Were Neanderthals and Homo sapiens kissing cousins?

Because Weyrich and her team sequenced all the DNA in the Neanderthal plaque, they saw more than just plant and meat matter. 

One detail the researchers extracted from one of the El Sidrón Neanderthals' plaque was a nearly complete genome of a microbe, Methanobrevibacter oralis, a strain of which is found today in H. sapiens' microbiome. Weyrich and her team were able to determine that the Neanderthal strain and the modern human one diverged between 112,000 to 143,000 years ago – long after Neanderthals and H. sapiens diverged from their last common ancestor.

This, Weyrich and her colleagues say, suggests that the mouth-inhabiting microbe was being passed between the two species. 

The two human species are known to have interbred, but "those interactions of interbreeding were always described as something that was very brash and brutal," Weyrich says. "But if they're swapping spit and they're sharing oral microorganisms, that means that there's something much more friendly, or certainly something much more intimate going on with those interactions."

Bailey isn't sure that that's the only explanation. "Maybe, maybe not," she says.

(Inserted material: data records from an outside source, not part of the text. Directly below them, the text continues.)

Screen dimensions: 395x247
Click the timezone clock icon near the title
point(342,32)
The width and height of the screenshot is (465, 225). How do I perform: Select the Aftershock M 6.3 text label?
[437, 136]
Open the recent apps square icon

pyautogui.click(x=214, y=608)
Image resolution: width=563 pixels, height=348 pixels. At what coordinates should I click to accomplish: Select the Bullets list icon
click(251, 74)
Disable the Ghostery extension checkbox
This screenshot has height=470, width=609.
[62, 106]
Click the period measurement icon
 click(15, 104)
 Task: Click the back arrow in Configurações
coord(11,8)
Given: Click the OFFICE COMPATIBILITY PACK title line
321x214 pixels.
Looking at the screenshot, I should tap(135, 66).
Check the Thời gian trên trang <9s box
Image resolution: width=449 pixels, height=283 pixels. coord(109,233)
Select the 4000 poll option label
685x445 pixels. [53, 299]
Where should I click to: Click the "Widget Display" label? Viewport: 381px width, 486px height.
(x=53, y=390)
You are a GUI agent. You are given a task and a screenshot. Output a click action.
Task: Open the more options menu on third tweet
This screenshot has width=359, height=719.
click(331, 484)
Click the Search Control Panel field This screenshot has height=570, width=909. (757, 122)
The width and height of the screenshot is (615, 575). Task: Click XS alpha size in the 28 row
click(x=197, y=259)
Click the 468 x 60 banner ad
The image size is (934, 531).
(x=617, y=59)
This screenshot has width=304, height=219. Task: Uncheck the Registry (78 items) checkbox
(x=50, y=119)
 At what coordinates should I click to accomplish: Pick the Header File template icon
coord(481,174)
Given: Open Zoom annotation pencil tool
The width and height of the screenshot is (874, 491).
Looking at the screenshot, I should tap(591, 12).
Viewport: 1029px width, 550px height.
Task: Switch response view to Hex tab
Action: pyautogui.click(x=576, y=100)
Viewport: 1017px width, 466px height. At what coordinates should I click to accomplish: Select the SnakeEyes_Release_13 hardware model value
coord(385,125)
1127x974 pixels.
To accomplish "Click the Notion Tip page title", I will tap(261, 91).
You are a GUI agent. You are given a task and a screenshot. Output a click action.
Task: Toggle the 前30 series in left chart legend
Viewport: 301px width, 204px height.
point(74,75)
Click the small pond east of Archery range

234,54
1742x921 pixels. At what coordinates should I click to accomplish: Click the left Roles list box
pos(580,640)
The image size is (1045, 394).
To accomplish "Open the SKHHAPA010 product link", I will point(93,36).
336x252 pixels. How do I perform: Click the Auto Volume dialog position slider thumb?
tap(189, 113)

It's possible that the divergence date could be shifted due to other factors, like ongoing selection in the microbe, she explains. "I wouldn't want anybody to read too much into that thinking that this is evidence of Neanderthals and modern humans making out."

Regardless, Weyrich maintains that the overall revelation about Neanderthals from her work is that they "were very capable, very intelligent, probably very friendly beings," she says. "We really need to rewrite the history books as far as how we see them and how we view their lifestyle."